It's a non-issue if you're not using windows. Basically it's a windows "feature" where if a certain ACPI table is present in the firmware, it will download and execute it. There isn't actually any malware/spyware executing on the firmware itself.
The intent is that manufacturers would use this to provide critical drivers for windows users. Stuff that wasn't on the retail OS cd, but you would need to get to windows update. Or something, I dunno. Of course, the race to the bottom being what it is, if you can get $20/unit to put sketchy garbage in it, it's going to happen. Just because you're paying for something doesn't mean you're not also the product.

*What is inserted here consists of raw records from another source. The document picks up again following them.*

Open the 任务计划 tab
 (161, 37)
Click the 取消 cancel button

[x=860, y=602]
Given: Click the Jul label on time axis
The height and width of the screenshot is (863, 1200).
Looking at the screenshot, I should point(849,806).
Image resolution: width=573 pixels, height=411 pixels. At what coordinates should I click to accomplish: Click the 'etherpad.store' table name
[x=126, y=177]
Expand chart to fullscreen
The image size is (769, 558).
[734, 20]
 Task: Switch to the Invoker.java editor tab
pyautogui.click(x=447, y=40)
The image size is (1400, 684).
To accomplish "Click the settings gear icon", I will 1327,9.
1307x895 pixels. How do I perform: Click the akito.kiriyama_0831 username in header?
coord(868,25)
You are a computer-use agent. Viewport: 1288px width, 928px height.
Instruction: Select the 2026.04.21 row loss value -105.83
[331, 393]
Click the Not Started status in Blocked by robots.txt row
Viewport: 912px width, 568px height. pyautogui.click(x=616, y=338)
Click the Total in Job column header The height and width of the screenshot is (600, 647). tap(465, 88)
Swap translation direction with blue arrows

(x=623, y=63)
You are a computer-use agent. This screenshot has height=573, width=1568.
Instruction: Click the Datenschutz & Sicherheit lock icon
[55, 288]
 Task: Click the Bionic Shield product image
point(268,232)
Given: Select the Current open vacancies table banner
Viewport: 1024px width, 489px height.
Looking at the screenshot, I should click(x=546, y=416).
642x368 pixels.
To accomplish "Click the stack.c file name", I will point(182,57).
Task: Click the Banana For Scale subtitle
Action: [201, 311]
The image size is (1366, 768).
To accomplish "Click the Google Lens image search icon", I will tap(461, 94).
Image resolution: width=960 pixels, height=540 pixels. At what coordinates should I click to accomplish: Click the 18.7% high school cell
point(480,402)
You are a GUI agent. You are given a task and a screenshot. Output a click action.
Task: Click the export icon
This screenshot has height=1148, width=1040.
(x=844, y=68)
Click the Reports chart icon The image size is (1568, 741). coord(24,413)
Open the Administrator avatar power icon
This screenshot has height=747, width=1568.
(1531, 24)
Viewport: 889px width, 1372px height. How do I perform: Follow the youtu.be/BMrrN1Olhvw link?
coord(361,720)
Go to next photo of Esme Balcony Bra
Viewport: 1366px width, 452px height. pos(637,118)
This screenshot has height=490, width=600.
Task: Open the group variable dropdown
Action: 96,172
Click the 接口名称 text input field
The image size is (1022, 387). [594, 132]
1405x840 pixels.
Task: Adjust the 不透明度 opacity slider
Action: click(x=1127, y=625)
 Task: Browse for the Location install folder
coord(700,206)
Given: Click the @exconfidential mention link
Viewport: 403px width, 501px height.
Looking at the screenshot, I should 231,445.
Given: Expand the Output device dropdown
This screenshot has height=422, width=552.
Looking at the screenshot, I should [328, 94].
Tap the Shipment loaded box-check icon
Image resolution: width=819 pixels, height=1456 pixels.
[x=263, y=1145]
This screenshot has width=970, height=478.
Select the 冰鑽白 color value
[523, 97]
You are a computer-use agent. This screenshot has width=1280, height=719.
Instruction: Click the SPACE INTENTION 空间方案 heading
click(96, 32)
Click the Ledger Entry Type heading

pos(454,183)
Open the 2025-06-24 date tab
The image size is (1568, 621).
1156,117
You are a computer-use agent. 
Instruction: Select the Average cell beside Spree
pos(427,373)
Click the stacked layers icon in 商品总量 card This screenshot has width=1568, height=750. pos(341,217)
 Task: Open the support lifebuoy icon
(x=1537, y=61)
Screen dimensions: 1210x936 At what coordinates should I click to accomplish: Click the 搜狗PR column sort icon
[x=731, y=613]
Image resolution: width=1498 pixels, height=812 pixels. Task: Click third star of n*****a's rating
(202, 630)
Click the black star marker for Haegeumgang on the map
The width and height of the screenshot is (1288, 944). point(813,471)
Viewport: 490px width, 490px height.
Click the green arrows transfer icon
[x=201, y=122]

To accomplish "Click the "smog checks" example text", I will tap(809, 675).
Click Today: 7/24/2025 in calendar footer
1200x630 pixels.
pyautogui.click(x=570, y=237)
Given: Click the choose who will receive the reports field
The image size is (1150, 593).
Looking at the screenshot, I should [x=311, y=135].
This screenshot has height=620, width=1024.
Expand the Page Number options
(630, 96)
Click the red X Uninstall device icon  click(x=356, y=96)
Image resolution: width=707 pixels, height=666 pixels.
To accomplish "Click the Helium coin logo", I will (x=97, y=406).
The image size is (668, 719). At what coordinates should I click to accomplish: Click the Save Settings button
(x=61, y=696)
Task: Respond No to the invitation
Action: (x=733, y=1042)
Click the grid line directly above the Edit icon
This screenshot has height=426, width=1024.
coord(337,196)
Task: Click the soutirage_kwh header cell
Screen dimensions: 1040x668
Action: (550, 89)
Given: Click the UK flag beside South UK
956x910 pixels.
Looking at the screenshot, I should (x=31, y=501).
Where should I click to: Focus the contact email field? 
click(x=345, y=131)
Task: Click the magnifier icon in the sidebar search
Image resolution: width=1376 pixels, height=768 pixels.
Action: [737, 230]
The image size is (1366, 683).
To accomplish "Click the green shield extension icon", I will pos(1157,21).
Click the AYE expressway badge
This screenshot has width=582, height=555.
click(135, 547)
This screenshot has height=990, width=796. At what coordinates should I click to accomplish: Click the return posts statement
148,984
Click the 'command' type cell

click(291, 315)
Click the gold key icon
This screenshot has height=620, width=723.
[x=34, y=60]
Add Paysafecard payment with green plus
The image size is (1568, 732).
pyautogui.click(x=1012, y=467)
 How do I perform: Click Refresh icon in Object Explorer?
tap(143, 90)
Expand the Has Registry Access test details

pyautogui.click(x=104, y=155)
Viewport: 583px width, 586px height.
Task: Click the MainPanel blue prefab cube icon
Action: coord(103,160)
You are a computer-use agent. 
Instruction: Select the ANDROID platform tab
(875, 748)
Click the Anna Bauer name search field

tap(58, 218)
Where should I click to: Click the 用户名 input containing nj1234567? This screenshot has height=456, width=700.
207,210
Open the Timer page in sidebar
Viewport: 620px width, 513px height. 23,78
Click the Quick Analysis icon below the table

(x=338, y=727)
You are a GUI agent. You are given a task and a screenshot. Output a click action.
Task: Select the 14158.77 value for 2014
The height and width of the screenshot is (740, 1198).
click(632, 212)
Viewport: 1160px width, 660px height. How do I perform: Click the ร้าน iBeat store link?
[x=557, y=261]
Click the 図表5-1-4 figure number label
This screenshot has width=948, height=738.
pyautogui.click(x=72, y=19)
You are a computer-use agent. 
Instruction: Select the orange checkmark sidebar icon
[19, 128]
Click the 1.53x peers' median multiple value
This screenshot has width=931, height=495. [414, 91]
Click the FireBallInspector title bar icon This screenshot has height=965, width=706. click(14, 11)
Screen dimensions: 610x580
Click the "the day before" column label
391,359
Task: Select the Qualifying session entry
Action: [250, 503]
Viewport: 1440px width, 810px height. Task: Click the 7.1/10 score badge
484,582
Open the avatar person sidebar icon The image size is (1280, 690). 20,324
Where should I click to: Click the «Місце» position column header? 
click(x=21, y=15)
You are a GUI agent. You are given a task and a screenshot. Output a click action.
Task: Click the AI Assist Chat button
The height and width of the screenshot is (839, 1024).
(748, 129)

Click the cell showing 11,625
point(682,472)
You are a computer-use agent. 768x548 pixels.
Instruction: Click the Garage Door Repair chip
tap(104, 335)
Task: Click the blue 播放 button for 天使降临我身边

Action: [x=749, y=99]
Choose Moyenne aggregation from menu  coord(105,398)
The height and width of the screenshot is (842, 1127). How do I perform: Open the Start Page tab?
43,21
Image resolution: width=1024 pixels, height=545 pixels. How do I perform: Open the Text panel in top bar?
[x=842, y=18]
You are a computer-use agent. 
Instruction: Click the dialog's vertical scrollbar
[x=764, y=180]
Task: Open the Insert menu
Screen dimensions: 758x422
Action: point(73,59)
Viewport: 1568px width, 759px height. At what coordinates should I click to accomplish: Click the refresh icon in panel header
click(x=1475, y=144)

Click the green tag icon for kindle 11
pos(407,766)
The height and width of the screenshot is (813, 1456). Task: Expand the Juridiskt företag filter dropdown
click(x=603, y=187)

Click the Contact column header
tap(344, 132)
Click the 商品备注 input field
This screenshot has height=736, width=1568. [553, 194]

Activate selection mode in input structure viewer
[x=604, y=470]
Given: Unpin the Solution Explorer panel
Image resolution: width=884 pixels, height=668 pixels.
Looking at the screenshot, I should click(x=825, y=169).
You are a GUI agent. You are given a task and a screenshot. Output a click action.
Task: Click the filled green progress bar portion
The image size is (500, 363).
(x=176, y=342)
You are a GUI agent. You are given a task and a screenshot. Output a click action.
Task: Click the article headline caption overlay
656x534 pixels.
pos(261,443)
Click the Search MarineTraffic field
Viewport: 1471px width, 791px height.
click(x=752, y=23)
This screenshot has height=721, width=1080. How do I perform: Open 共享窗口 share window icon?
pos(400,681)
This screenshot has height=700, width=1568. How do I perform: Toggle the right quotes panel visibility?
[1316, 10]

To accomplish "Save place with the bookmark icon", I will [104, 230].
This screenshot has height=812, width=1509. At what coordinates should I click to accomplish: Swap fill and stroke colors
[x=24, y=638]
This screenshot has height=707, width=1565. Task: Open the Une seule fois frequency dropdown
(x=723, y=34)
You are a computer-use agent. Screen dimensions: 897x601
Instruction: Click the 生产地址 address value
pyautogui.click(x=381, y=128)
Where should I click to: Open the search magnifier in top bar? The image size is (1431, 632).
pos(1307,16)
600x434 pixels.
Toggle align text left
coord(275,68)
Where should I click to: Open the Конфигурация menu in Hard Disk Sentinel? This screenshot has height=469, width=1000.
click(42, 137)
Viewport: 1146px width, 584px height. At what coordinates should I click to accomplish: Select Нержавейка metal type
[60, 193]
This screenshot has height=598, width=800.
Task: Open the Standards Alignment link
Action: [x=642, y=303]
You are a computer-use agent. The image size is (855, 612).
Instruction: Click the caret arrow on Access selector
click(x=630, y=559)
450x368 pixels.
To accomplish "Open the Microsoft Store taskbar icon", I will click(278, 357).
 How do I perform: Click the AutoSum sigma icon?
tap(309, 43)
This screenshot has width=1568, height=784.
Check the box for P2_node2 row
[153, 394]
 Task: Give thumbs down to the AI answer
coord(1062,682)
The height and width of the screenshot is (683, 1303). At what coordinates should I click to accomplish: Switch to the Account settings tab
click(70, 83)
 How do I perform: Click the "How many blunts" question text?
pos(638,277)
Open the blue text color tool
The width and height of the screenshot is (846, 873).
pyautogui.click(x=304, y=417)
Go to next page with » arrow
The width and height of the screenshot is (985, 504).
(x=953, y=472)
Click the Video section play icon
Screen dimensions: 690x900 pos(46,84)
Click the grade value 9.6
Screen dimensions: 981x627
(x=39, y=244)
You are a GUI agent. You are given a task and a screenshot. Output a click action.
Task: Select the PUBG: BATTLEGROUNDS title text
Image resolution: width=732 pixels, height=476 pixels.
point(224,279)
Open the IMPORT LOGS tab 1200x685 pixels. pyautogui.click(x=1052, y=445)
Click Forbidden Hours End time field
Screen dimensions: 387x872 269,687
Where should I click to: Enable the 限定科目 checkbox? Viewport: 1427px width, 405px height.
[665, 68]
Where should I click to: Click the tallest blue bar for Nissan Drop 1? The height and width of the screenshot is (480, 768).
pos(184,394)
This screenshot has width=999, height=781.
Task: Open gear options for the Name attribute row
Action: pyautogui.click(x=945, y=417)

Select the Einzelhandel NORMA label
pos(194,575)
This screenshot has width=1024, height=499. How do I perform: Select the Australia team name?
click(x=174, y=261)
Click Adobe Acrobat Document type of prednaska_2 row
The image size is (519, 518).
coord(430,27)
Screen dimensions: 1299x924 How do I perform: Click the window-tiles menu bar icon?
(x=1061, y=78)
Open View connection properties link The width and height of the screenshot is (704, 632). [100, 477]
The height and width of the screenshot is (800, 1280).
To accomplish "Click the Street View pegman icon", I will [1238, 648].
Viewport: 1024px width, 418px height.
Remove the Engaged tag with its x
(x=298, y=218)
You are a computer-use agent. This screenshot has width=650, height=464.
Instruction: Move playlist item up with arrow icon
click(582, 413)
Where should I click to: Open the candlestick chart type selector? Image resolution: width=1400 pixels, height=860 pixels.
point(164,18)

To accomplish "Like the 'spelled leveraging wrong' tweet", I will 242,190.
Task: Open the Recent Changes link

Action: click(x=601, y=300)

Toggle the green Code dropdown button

AFAIK the original purpose was for anti-theft solutions (eg. computrace) to re-install themselves after a wipe. Before this, they would mount the boot drive and rewrite chkdsk.exe (which gets executed each boot) with their program. That way, their tracking software stays on the system even if you wiped the computer.
The original intent seems OK. Why the hell does this mechanism need the capability to execute arbitrary .exe files and not just load the most basic type of driver required (INF/DLL/etc. whatever Windows calls it)?
A DLL is also executable code; there's really no difference between that and running an arbitrary EXE. Inf files are slightly different, since they're just text-based configuration, but I doubt that you could get your theft-recovery (or whatever other) functionality using just configuration of something built-in.
When I play movies I've paid for on my iPad I've paid for, if I want to screenshot frames from them to share or reference or meme, the screenshots come out as black rectangles.